Negato lo stato di emergenza nazionale in Sicilia dopo gli incendi della scorsa estate che causarono la morte di 6 persone e danni per circa 150 milioni. La decisione che dipende dal ministro Nello Musumeci ha fatto scaldare gli animi tra il governo nazionale e regionale. Ad esprimere dissenso contro il ministro siciliano è stato Salvatore Cocina, capo della protezione civile siciliana. “Non condividiamo – afferma Cocina – e troviamo ingiustificato il rigetto della richiesta dello stato di emergenza per gli incendi che dal 23 luglio hanno colpito la nostra Isola”.

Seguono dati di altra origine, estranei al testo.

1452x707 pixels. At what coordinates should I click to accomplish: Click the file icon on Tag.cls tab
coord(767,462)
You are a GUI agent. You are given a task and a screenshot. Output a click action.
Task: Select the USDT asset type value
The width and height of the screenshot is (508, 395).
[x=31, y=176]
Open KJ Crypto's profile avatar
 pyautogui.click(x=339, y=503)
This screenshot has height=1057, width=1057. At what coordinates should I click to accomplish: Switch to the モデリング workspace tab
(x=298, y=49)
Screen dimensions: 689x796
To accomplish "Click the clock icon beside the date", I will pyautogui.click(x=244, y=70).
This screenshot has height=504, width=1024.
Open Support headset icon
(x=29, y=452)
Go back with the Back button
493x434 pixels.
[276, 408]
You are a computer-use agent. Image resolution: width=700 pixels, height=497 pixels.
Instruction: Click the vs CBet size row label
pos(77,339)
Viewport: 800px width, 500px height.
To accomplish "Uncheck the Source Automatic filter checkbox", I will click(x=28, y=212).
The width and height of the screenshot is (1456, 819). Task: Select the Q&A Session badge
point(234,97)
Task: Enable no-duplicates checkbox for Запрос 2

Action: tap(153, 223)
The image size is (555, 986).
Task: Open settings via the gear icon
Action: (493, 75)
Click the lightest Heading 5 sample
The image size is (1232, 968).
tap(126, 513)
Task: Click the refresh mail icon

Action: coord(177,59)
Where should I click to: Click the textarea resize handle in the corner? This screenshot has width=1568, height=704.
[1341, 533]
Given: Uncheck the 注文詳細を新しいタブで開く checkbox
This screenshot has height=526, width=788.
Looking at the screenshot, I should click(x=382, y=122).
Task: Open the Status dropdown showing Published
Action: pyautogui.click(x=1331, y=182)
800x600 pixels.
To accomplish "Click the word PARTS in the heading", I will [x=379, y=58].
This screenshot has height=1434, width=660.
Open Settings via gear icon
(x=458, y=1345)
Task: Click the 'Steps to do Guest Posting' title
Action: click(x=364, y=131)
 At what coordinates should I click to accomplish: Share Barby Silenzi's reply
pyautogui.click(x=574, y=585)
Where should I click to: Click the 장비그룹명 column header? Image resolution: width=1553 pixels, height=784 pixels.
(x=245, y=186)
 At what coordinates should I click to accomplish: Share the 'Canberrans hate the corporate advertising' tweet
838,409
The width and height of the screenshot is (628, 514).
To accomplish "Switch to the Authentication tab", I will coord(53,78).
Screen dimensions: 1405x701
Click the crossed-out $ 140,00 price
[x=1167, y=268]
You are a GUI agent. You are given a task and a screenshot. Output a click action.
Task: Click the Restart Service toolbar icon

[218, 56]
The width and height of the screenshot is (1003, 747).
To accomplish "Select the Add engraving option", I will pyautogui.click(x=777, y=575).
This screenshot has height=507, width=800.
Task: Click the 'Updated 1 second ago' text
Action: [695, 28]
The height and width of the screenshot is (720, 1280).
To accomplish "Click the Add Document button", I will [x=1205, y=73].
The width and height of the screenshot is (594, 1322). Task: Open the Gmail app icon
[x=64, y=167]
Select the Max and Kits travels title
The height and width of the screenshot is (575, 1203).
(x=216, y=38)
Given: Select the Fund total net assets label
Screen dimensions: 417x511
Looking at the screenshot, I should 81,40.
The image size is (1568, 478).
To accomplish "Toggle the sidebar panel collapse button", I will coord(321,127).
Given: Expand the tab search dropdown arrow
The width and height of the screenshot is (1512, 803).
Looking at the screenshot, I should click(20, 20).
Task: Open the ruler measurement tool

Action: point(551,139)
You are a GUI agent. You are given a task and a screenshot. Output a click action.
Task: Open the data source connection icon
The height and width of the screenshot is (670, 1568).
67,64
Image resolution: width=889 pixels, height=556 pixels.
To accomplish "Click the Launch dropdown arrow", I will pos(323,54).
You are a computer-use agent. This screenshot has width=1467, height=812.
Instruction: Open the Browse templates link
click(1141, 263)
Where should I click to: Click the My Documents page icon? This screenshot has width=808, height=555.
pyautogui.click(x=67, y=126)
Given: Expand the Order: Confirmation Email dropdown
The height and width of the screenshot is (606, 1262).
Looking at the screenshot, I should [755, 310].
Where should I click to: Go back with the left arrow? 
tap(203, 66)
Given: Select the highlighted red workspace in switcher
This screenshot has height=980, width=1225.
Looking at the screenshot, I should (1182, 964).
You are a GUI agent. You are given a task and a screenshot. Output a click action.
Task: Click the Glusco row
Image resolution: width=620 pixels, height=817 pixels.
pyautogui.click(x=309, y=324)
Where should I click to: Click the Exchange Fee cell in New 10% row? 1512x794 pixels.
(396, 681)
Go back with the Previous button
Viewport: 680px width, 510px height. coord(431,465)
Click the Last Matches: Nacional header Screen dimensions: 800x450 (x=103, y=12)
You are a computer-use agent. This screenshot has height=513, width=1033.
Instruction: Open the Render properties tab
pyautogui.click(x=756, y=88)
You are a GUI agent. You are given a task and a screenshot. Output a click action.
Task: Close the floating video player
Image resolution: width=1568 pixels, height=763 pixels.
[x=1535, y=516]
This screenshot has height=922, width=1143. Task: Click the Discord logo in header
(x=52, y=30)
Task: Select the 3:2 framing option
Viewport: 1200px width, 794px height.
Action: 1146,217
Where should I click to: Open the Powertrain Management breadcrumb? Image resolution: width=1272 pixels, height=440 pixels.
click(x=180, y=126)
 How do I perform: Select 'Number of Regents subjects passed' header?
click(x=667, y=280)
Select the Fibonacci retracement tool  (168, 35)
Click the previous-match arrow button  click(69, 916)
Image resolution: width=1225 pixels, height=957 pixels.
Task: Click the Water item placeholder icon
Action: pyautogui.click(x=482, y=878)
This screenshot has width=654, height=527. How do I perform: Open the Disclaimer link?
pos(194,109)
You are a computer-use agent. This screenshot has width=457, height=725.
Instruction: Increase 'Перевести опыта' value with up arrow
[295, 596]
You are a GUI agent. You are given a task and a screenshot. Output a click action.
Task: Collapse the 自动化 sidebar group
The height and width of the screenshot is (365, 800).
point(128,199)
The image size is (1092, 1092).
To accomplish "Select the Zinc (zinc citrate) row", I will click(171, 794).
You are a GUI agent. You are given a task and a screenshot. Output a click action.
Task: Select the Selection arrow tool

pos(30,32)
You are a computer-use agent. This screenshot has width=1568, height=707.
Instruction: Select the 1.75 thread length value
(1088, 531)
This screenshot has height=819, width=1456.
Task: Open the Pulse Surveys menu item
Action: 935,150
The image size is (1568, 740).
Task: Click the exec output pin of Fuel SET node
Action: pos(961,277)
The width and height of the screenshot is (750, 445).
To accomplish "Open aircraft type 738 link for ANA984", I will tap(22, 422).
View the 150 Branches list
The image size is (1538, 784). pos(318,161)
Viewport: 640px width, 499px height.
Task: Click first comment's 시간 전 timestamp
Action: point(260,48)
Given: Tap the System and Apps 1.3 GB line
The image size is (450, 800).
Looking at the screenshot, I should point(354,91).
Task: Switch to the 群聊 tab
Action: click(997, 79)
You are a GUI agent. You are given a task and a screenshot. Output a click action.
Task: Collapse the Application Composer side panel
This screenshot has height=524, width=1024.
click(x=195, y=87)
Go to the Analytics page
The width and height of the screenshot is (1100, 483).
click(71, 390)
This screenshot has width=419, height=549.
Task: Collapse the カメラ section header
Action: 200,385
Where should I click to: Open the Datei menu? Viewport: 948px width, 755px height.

Con una nota a firma del capo della Protezione civile nazionale, Fabrizio Curcio, infatti, viene sottolineato come “pur comprendendo il disagio determinatosi in conseguenza degli eventi, gli stessi dovranno essere fronteggiati nell’ambito dei poteri e delle competenze attribuiti dalla normativa vigente alle Amministrazioni e agli Enti ordinariamente preposti”.

Secondo Curcio “sulla base della documentazione fornita e degli esiti dei sopralluoghi tecnici, pur riscontrando numerose situazioni di disagio, prevalentemente temporanee, e di puntuali danneggiamenti, si è valutato che gli eventi non siano tali da giustificare l’adozione di misure che trascendono le capacità operative e finanziarie degli enti competenti in via ordinaria”.

La replica di Cocina è netta: “Il rigetto oggi, a gennaio, appare peraltro intempestivo in quanto la prima richiesta della Regione è del 28 luglio, il giorno dopo la fine degli incendi, poi da noi integrata il 31 agosto e il 4 ottobre con le ordinanze e i provvedimenti di sgombero dei comuni. Sono passati ben tre mesi dopo la nostra ultima nota. Nel merito – osserva ancora -, la Protezione civile nazionale rileva, fra l’altro, a dimostrare che non si tratterebbe di emergenza di livello nazionale, che non c’è stata attivazione del volontariato fuori regione, ma ciò non appare rispondente alla realtà in quanto, già in primavera, avevamo chiesto a fini precauzionali, l’intervento dei volontari di altre regioni”.

Inoltre, spiega ancora il capo della Protezione civile regionale, “abbiamo avuto in Sicilia l’apporto di solo due Regioni in quanto le altre erano impegnate per l’alluvione in Emilia Romagna”. Per questo “riteniamo ingiusto motivare il rigetto della nostra richiesta di emergenza nazionale con la mancanza formale di un numero sufficiente di ordinanze di evacuazione che pur abbiamo richiesto ai comuni. Nel 2021, con analogo scenario di danni, non fu chiesta e prodotta tutta questa documentazione e l’emergenza fu dichiarata dal Consiglio dei ministri. Certo, fu dichiarata insieme con altre regioni del Sud mentre in questo frangente l’emergenza ha colpito pesantemente solo la Sicilia”. Cocina ribadisce quindi che “contesteremo tecnicamente questa valutazione e chiederemo che essa venga rivalutata, nella convinzione che ci debbano sempre essere un leale confronto e una sostanziale e non solo formale collaborazione fra le istituzioni a tutela dei cittadini”. Quindi confida che “con la Protezione civile nazionale troveremo soluzione, fermo restando che la Regione ha fatto e farà la sua parte per i contributi economici ai cittadini danneggiati”.

Il presidente della Regione siciliana, Renato Schifani, critica aspramente la mancata dichiarazione di stato di emergenza: “Uno Stato che nega ai cittadini il risarcimento di un danno di pubblico dominio, subito per colpe o eventi altrui, e lo fa sulla base di cavilli procedurali non applicati prima, non è lo Stato in cui mi riconosco. Uno Stato che viene meno al principio della leale collaborazione dei suoi vari livelli, così come previsto dall’articolo 120 della Costituzione, non è lo Stato in cui mi riconosco”.